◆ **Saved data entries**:
★ ★ ★
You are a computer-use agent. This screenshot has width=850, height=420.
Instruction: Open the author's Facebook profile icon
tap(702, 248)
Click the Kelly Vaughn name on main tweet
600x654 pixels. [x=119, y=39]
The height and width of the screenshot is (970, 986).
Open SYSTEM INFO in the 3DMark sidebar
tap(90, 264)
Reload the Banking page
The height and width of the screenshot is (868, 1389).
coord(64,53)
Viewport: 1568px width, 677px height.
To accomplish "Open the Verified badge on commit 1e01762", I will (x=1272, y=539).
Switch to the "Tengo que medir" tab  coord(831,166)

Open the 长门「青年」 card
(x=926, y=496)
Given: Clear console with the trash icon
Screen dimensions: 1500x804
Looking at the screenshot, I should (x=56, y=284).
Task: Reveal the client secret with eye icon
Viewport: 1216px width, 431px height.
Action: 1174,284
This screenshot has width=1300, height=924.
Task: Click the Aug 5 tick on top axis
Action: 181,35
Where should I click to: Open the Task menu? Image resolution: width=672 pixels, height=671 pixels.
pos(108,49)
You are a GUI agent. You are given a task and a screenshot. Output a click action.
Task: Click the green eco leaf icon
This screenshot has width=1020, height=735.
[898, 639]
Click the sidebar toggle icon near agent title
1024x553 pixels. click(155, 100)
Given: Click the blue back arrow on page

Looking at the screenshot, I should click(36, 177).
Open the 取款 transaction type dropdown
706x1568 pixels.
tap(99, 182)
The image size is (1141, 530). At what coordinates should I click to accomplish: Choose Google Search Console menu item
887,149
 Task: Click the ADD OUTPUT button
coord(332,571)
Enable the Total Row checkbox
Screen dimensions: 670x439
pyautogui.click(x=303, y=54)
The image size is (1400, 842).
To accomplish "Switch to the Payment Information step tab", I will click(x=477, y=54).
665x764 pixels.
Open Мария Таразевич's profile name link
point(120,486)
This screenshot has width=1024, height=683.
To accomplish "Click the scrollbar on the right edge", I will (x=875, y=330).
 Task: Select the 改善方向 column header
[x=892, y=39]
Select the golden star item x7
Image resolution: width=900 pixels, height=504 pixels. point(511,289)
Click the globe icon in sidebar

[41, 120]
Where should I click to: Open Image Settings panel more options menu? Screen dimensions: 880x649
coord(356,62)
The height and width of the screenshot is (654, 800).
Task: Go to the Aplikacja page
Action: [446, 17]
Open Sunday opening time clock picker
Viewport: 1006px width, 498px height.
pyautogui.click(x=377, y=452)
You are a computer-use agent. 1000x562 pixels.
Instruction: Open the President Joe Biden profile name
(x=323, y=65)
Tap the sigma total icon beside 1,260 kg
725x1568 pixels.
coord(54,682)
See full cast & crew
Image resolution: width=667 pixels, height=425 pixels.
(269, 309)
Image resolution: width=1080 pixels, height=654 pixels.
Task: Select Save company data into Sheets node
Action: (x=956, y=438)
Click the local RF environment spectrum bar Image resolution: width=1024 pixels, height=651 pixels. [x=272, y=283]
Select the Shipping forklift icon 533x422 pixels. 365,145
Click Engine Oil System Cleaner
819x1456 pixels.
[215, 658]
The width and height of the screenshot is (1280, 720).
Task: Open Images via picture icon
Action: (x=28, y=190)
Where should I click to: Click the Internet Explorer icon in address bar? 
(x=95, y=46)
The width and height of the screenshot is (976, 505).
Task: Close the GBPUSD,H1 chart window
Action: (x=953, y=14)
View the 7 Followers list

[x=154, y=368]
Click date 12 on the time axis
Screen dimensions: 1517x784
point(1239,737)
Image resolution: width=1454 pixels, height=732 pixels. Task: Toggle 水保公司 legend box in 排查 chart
★ ★ ★
◆ **Exercise brief**:
Repeat back the data above, exact to the last character.

◆ **Worked solution**:
You are a computer-use agent. This screenshot has width=850, height=420.
Instruction: Open the author's Facebook profile icon
tap(702, 248)
Click the Kelly Vaughn name on main tweet
600x654 pixels. [x=119, y=39]
The height and width of the screenshot is (970, 986).
Open SYSTEM INFO in the 3DMark sidebar
tap(90, 264)
Reload the Banking page
The height and width of the screenshot is (868, 1389).
coord(64,53)
Viewport: 1568px width, 677px height.
To accomplish "Open the Verified badge on commit 1e01762", I will (x=1272, y=539).
Switch to the "Tengo que medir" tab  coord(831,166)

Open the 长门「青年」 card
(x=926, y=496)
Given: Clear console with the trash icon
Screen dimensions: 1500x804
Looking at the screenshot, I should (x=56, y=284).
Task: Reveal the client secret with eye icon
Viewport: 1216px width, 431px height.
Action: 1174,284
This screenshot has width=1300, height=924.
Task: Click the Aug 5 tick on top axis
Action: 181,35
Where should I click to: Open the Task menu? Image resolution: width=672 pixels, height=671 pixels.
pos(108,49)
You are a GUI agent. You are given a task and a screenshot. Output a click action.
Task: Click the green eco leaf icon
This screenshot has width=1020, height=735.
[898, 639]
Click the sidebar toggle icon near agent title
1024x553 pixels. click(155, 100)
Given: Click the blue back arrow on page

Looking at the screenshot, I should click(36, 177).
Open the 取款 transaction type dropdown
706x1568 pixels.
tap(99, 182)
The image size is (1141, 530). At what coordinates should I click to accomplish: Choose Google Search Console menu item
887,149
 Task: Click the ADD OUTPUT button
coord(332,571)
Enable the Total Row checkbox
Screen dimensions: 670x439
pyautogui.click(x=303, y=54)
The image size is (1400, 842).
To accomplish "Switch to the Payment Information step tab", I will click(x=477, y=54).
665x764 pixels.
Open Мария Таразевич's profile name link
point(120,486)
This screenshot has width=1024, height=683.
To accomplish "Click the scrollbar on the right edge", I will (x=875, y=330).
 Task: Select the 改善方向 column header
[x=892, y=39]
Select the golden star item x7
Image resolution: width=900 pixels, height=504 pixels. point(511,289)
Click the globe icon in sidebar

[41, 120]
Where should I click to: Open Image Settings panel more options menu? Screen dimensions: 880x649
coord(356,62)
The height and width of the screenshot is (654, 800).
Task: Go to the Aplikacja page
Action: [446, 17]
Open Sunday opening time clock picker
Viewport: 1006px width, 498px height.
pyautogui.click(x=377, y=452)
You are a computer-use agent. 1000x562 pixels.
Instruction: Open the President Joe Biden profile name
(x=323, y=65)
Tap the sigma total icon beside 1,260 kg
725x1568 pixels.
coord(54,682)
See full cast & crew
Image resolution: width=667 pixels, height=425 pixels.
(269, 309)
Image resolution: width=1080 pixels, height=654 pixels.
Task: Select Save company data into Sheets node
Action: (x=956, y=438)
Click the local RF environment spectrum bar Image resolution: width=1024 pixels, height=651 pixels. [x=272, y=283]
Select the Shipping forklift icon 533x422 pixels. 365,145
Click Engine Oil System Cleaner
819x1456 pixels.
[215, 658]
The width and height of the screenshot is (1280, 720).
Task: Open Images via picture icon
Action: (x=28, y=190)
Where should I click to: Click the Internet Explorer icon in address bar? 
(x=95, y=46)
The width and height of the screenshot is (976, 505).
Task: Close the GBPUSD,H1 chart window
Action: (x=953, y=14)
View the 7 Followers list

[x=154, y=368]
Click date 12 on the time axis
Screen dimensions: 1517x784
point(1239,737)
Image resolution: width=1454 pixels, height=732 pixels. Task: Toggle 水保公司 legend box in 排查 chart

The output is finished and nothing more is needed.